Washington, DC (Dec. 7)—One of the last acts of outgoing Senate majority leader Bill Frist (R-Tenn) was to push through confirmation of Andrew von Eschenbach as the official head of the US Food and Drug Administration (FDA, Rockville, MD, www.fda.gov). Frist had to invoke a seldom-used legislative procedure to overcome a number of “holds” on confirmation by fellow Senators with serious grievances against the agency. But in the end, the Senate strongly endorsed FDA’s new leader Dec. 7 with an 80-11 vote in favor of confirmation.
Von Eschenbach became acting head of FDA in September 2005 following the abrupt resignation of Lester Crawford from the job, and he was nominated to be commissioner last March (2006). Confirmation of the former director of the National Cancer Institute initially was delayed by Democrats angry about FDA refusal to approve an over-the-counter version of the emergency contraceptive pill Plan B. More recently, other Senators mounted protests over the sale of the abortifacient RU-486 and FDA opposition to importation of drugs from overseas. Sen. Charles Grassley (R-Iowa) was furious over FDA’s failure to provide all the information he demanded about possible fraud in clinical studies for the antibiotic Ketek.

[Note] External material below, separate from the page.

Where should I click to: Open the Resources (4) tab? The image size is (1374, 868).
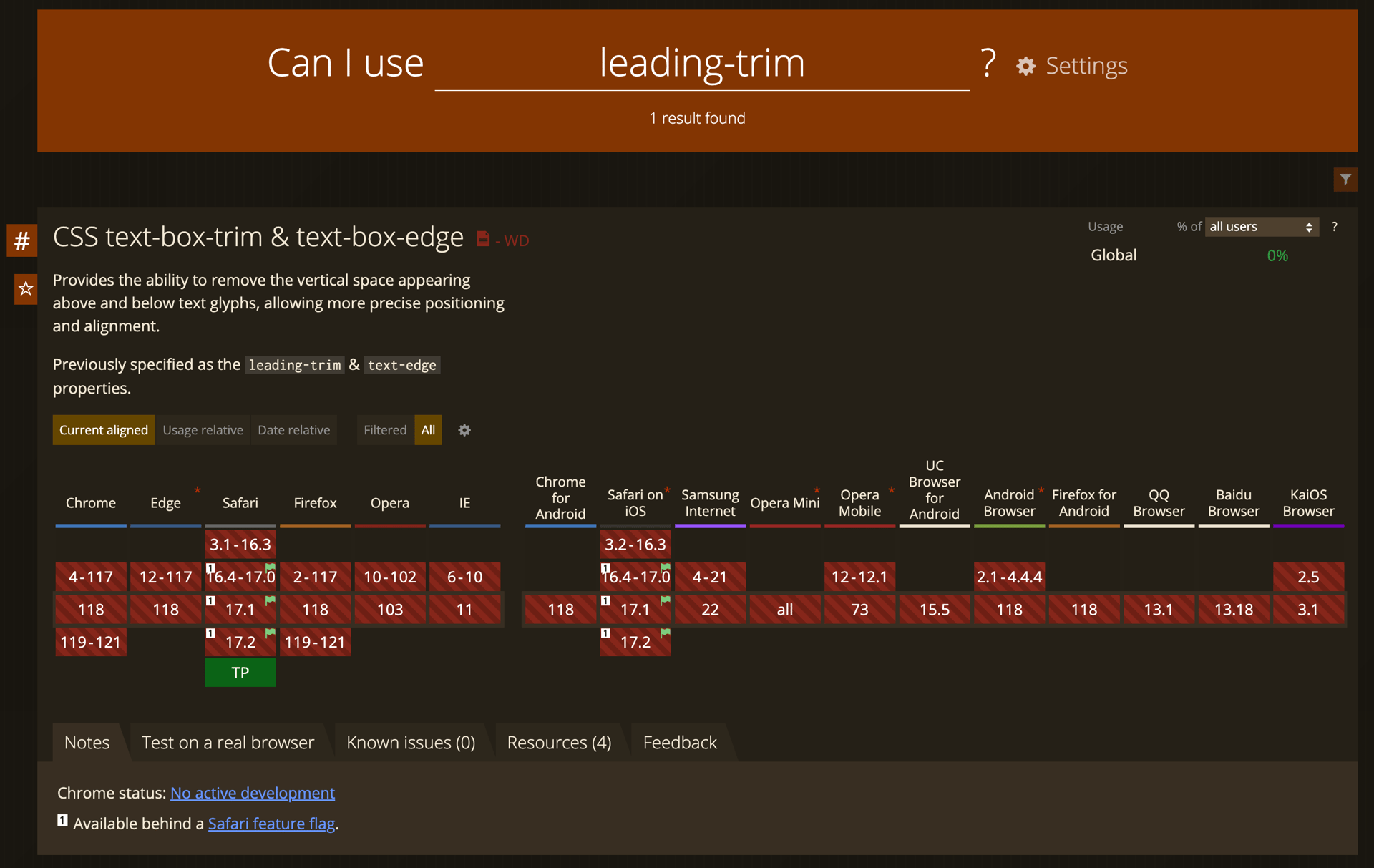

The new commissioner will have to deal with these and myriad contentious issues as the official head of this high-profile agency, which has been attacked in recent years for lax oversight of drug safety, too-slow approval of new generic drugs, conflicts of interest among advisory committee members, and overly favorable treatment of Big Pharma. Von Eschenbach has weathered the drawn-out confirmation process by limiting his public comments to the need to spur innovation to reflect great progress in molecular biology, but he now will have to directly address these and other tough regulatory and legal issues. Inadequate agency funding and the need to renew the prescription drug user fee program are at the top of the list.
The confirmation opens the door to stability in the FDA Commissioner's Office: over the past decade, no commissioner has served for more than two years, prompting last September's Institute of Medicine report, The Future of Drug Safety: Promoting and Protecting the Health of the Public, to note that “instability in the Office of the Commissioner has been a serious problem for FDA and CDER in particular. A large, complex, science-based regulatory agency cannot perform optimally in the absence of stable, capable leasdership and clear, consistent direction.” (1)
1. Institute of Medicine, Board on Population Health and Public Health Practice, Committee on the Assessment of the US Drug Safety System, The Future of Drug Safety: Promoting and Protecting the Health of the Public, A. Baciu, K. Stratton, and S.P. Burke, Eds (National Academies Press, Washington DC, 2006), www.iom.edu/CMS/3793/26341/37329.aspx, accessed on Sept. 28, 2006).